#### GIVEN DATA:
- - -

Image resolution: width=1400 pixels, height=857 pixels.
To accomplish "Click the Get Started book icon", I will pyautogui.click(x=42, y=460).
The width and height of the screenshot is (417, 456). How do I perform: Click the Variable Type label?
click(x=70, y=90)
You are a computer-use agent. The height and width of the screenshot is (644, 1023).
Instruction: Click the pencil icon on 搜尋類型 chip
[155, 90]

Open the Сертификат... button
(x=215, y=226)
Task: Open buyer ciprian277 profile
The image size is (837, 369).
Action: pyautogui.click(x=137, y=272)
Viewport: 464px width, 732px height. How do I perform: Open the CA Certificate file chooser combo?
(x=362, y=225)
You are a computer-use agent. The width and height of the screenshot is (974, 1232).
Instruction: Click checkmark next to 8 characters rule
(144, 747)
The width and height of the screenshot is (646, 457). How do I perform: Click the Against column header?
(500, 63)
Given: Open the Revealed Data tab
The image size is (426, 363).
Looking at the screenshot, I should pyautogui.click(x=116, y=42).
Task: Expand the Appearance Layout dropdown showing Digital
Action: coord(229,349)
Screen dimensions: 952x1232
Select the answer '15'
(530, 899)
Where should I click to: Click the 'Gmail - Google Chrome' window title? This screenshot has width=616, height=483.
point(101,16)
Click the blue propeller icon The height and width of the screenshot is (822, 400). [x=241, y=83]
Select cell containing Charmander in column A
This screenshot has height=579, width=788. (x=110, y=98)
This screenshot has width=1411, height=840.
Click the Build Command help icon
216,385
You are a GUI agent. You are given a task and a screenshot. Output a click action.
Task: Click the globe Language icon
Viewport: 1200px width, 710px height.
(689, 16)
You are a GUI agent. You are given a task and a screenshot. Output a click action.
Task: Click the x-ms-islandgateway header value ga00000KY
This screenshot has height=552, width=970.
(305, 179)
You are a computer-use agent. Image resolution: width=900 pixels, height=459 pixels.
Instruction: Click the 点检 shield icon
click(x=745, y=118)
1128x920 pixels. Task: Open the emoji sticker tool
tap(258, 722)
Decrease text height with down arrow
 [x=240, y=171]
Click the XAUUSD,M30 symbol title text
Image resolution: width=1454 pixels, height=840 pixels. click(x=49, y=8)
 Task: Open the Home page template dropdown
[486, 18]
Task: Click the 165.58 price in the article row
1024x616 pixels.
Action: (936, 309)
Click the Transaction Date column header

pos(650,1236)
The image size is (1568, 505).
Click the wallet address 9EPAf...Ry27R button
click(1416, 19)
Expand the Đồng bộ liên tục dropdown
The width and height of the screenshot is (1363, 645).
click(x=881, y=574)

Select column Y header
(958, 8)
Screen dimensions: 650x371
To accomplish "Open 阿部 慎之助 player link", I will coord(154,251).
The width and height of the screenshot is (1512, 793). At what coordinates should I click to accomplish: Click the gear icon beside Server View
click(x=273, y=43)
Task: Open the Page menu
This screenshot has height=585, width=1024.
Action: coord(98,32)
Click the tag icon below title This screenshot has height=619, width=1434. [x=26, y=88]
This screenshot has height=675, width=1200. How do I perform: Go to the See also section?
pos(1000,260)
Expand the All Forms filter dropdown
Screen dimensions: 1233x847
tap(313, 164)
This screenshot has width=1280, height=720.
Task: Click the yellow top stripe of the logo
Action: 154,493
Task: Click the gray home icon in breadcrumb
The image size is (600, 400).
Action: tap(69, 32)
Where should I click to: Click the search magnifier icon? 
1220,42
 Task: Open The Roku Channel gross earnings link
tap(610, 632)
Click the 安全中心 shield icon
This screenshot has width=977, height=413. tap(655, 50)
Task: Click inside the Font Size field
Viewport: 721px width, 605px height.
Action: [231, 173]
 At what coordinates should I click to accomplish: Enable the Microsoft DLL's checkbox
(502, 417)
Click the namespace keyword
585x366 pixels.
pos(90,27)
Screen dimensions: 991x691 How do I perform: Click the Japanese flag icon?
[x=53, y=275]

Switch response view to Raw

- - -

Set down precisely the lines above between the line holding "The image size is (1568, 505)." and the line holding "Screen dimensions: 650x371", inclusive, and nothing beyond them.

The image size is (1568, 505).
Click the wallet address 9EPAf...Ry27R button
click(1416, 19)
Expand the Đồng bộ liên tục dropdown
The width and height of the screenshot is (1363, 645).
click(x=881, y=574)

Select column Y header
(958, 8)
Screen dimensions: 650x371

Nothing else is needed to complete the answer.